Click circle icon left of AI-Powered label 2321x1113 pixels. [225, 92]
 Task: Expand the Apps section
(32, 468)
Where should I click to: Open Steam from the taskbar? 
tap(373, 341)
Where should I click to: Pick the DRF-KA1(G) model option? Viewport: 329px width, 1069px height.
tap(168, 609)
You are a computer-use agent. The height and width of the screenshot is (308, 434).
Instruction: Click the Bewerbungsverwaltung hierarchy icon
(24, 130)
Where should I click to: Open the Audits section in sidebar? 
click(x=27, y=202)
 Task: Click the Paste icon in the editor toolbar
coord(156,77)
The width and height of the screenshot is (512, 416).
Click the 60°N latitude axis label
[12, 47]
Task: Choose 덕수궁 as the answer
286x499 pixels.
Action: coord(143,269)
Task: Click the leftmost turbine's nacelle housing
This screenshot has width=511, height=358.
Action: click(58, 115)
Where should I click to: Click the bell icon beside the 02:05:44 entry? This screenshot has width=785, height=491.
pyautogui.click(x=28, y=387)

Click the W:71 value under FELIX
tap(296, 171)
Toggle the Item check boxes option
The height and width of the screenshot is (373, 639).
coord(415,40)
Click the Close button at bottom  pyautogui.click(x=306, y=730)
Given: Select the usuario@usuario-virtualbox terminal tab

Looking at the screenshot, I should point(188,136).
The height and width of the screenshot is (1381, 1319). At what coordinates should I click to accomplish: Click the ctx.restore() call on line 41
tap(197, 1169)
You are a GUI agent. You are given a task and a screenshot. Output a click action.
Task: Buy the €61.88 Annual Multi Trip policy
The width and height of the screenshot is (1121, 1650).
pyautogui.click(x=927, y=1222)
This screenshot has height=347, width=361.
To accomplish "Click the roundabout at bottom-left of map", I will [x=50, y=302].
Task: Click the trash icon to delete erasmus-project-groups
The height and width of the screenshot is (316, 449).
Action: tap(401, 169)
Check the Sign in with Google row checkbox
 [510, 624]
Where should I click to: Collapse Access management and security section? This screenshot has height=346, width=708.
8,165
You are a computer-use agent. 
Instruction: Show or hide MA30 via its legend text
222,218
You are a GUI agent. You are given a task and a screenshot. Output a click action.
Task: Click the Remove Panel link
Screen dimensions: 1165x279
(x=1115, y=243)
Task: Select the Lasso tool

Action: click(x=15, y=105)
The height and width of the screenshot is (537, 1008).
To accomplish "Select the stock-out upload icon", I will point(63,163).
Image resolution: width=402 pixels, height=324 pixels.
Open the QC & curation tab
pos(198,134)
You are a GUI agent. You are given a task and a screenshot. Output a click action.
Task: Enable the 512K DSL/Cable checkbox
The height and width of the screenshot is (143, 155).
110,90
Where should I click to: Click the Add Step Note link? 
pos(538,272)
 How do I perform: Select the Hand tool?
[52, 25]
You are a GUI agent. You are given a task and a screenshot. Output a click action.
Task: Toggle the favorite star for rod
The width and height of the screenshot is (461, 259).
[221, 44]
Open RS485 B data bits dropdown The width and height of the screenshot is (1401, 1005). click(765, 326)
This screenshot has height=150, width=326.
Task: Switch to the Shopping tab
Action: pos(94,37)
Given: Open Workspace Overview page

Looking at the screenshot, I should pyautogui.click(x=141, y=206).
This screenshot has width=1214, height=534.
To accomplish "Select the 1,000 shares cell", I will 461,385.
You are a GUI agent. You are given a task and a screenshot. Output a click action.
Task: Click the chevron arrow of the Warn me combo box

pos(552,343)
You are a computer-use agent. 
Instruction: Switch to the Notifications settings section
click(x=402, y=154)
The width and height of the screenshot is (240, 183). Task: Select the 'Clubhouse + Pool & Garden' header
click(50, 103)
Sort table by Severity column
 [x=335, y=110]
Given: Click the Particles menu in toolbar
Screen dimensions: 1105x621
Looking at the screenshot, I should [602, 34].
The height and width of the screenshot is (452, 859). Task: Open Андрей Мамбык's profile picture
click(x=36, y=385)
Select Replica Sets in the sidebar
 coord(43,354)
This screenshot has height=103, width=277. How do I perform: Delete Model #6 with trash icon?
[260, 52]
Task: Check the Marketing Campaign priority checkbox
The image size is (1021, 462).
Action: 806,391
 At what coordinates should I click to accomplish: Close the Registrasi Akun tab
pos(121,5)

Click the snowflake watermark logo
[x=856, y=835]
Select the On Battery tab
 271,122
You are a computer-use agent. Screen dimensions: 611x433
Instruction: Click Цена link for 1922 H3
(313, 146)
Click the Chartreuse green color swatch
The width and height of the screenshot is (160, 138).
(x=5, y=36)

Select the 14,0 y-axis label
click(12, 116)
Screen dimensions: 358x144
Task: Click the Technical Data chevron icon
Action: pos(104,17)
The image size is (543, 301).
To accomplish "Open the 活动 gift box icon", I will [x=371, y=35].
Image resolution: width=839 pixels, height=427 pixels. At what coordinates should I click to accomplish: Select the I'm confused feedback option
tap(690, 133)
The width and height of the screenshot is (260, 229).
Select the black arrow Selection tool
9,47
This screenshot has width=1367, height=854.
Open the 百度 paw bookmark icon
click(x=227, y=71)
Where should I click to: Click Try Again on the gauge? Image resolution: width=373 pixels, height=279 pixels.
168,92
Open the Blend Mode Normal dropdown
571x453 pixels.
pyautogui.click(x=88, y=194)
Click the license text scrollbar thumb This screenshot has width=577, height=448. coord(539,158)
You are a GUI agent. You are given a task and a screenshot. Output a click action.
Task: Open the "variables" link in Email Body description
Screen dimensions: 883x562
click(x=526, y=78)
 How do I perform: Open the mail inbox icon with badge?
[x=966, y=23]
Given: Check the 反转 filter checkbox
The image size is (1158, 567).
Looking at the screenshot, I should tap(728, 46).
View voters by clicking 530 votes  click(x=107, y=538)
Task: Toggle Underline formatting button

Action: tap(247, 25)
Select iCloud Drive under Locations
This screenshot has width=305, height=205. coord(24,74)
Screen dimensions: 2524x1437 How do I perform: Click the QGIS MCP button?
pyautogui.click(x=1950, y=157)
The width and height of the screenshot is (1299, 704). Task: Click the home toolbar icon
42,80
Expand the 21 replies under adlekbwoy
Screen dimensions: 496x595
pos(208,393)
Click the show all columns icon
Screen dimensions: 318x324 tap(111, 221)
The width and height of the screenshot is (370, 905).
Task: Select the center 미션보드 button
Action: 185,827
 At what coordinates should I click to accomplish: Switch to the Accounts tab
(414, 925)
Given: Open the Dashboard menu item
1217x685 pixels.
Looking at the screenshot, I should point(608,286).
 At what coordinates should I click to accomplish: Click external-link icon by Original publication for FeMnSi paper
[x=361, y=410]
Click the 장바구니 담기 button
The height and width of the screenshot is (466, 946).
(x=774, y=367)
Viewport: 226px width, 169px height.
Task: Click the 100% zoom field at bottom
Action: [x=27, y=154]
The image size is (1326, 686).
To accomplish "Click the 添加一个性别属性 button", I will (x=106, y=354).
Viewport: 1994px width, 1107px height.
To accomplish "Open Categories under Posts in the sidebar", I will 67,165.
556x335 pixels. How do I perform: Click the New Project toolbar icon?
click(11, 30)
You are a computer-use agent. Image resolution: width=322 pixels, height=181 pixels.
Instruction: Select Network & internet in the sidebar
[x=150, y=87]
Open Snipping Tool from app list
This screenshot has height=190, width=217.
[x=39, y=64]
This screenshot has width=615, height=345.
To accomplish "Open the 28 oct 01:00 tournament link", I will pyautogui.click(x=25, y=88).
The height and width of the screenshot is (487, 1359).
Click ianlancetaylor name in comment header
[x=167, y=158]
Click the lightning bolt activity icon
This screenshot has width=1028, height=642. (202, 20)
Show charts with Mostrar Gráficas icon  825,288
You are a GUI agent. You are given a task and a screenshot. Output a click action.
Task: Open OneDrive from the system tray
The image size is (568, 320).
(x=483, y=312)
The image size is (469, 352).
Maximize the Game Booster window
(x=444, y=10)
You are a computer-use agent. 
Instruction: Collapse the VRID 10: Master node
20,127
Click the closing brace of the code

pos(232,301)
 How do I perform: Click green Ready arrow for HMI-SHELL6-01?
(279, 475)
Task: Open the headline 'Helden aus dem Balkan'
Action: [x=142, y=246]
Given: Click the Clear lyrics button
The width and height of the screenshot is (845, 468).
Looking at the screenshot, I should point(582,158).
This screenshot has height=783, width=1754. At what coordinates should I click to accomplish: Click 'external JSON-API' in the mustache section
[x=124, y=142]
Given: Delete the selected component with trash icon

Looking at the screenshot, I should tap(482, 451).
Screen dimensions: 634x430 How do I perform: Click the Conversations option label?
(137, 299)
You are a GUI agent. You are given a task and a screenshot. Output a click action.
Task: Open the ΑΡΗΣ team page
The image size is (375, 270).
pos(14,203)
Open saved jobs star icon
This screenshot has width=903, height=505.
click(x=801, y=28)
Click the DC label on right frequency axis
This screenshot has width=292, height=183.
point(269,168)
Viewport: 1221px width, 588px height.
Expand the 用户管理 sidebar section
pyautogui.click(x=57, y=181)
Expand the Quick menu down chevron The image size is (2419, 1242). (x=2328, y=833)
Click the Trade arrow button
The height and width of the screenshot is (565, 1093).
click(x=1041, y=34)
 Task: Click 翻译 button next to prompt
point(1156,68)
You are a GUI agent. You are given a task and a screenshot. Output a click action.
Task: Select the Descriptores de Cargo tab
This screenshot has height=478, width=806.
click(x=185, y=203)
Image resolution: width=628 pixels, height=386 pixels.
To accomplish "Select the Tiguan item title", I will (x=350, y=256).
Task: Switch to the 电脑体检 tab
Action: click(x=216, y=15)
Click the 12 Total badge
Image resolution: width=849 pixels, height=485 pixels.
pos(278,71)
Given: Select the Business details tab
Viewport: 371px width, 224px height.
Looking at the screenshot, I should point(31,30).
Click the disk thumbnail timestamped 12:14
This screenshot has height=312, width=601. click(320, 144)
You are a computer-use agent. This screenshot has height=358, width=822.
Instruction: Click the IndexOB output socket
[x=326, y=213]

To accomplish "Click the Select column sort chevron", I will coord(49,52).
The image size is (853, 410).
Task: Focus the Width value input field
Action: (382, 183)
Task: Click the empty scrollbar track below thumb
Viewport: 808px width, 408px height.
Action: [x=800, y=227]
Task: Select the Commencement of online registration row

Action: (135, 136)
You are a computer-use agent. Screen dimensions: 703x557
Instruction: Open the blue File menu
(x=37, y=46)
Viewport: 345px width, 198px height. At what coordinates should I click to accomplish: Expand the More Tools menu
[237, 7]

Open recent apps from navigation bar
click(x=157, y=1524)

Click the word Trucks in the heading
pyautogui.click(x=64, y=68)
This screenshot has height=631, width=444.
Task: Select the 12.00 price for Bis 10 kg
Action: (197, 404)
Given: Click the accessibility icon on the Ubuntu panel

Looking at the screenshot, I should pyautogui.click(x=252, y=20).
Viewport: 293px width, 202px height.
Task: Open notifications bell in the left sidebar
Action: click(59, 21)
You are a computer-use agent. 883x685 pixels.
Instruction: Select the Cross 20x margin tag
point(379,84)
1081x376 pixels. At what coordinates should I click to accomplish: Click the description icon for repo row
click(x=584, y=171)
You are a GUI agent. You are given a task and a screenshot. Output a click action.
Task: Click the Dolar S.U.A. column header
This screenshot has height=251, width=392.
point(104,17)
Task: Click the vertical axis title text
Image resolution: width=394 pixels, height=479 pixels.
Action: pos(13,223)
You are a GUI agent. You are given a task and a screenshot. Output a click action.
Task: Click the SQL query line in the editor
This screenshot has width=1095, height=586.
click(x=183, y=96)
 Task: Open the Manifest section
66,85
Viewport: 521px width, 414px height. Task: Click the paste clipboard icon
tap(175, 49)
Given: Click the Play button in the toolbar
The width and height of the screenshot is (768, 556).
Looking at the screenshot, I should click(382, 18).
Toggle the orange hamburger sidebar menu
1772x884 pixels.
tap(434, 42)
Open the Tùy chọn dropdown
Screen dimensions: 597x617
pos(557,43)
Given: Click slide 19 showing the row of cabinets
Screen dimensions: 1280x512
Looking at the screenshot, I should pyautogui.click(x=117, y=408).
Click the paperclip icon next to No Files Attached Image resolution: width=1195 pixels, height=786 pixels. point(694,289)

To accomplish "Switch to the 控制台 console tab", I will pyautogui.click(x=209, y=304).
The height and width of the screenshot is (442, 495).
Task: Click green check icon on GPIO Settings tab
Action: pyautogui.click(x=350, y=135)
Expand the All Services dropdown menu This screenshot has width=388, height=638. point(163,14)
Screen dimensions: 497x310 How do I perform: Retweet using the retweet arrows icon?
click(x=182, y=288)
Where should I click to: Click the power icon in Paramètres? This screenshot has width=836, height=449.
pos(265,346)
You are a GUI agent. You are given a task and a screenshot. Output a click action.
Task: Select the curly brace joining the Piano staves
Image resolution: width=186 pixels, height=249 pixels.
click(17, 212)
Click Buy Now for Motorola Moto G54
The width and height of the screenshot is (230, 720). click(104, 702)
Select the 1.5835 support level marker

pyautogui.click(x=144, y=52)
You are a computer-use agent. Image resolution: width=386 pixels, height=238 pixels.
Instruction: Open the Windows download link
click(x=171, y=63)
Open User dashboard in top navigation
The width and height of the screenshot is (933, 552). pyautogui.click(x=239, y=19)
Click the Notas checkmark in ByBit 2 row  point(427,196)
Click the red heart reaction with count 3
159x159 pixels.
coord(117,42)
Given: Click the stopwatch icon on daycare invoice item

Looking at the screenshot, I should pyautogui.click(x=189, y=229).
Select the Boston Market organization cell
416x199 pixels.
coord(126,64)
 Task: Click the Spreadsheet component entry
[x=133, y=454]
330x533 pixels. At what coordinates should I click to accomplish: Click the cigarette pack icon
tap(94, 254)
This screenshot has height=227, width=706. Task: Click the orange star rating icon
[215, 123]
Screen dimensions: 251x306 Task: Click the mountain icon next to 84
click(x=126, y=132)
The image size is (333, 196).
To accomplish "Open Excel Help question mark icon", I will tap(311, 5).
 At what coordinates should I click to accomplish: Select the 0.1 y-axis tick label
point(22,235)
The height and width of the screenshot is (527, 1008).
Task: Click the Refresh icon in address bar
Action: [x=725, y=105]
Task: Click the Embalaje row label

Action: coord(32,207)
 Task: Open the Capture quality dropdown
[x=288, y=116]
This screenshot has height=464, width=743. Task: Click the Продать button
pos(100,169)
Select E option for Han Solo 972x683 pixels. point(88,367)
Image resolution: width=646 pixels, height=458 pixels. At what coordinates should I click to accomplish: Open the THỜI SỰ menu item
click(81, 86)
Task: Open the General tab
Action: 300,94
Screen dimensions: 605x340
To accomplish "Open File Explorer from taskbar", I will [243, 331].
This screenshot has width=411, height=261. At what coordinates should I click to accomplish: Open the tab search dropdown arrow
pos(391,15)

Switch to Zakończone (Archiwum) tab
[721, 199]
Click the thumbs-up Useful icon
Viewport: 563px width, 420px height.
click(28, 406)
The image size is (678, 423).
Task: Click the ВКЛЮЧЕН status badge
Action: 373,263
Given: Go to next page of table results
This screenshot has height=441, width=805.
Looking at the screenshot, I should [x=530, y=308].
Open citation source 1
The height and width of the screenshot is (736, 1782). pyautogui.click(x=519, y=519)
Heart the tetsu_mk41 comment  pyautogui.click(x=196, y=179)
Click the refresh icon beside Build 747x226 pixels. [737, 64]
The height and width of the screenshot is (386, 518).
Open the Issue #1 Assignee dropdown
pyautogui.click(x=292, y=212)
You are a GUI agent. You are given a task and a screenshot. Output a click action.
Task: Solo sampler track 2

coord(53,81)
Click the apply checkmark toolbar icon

○ ○ ○ ○

Yukarıdaki satırlardan "Click the disk thumbnail timestamped 12:14" ifadesini içeren satır ile "Action: (382, 183)" ifadesini içeren satır arasında kalanları, bu iki satır da dahil olmak üzere aynen yeniden yazın.

Click the disk thumbnail timestamped 12:14
This screenshot has height=312, width=601. click(320, 144)
You are a computer-use agent. This screenshot has height=358, width=822.
Instruction: Click the IndexOB output socket
[x=326, y=213]

To accomplish "Click the Select column sort chevron", I will coord(49,52).
The image size is (853, 410).
Task: Focus the Width value input field
Action: (382, 183)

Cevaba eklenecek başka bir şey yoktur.